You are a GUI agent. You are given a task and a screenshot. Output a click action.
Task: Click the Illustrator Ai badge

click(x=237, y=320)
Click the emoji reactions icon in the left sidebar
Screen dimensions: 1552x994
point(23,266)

----------------

TO DO: Repeat the data exactly, with every line included.

OUTPUT FOR THIS TASK:
You are a GUI agent. You are given a task and a screenshot. Output a click action.
Task: Click the Illustrator Ai badge

click(x=237, y=320)
Click the emoji reactions icon in the left sidebar
Screen dimensions: 1552x994
point(23,266)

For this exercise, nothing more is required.